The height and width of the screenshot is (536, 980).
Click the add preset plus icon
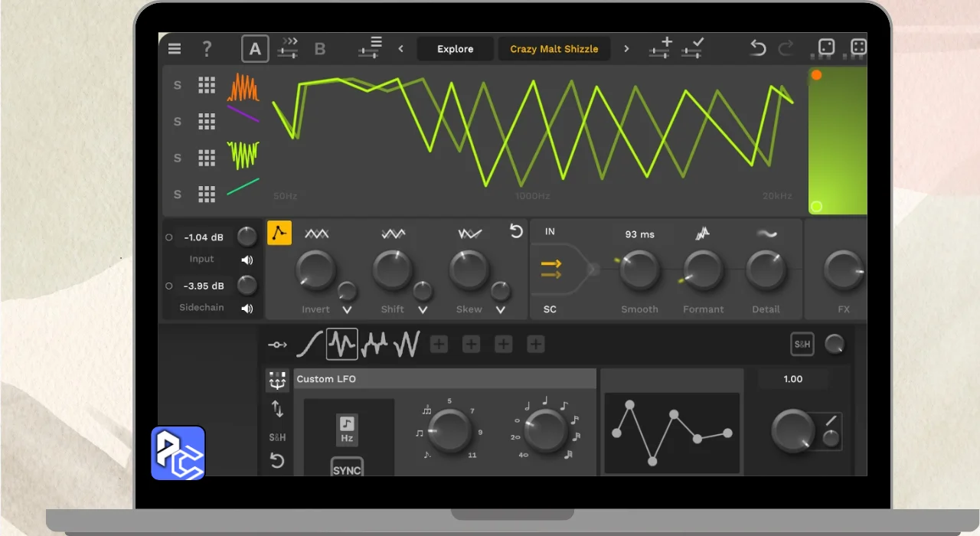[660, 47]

---

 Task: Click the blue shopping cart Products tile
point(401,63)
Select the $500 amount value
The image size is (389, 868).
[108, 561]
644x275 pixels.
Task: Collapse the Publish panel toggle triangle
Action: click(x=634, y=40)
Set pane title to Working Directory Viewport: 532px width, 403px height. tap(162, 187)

# What to work on
Go through the records and copy each line with "width" in it.

# Solution to this problem
The height and width of the screenshot is (536, 980).
Set pane title to Working Directory Viewport: 532px width, 403px height. tap(162, 187)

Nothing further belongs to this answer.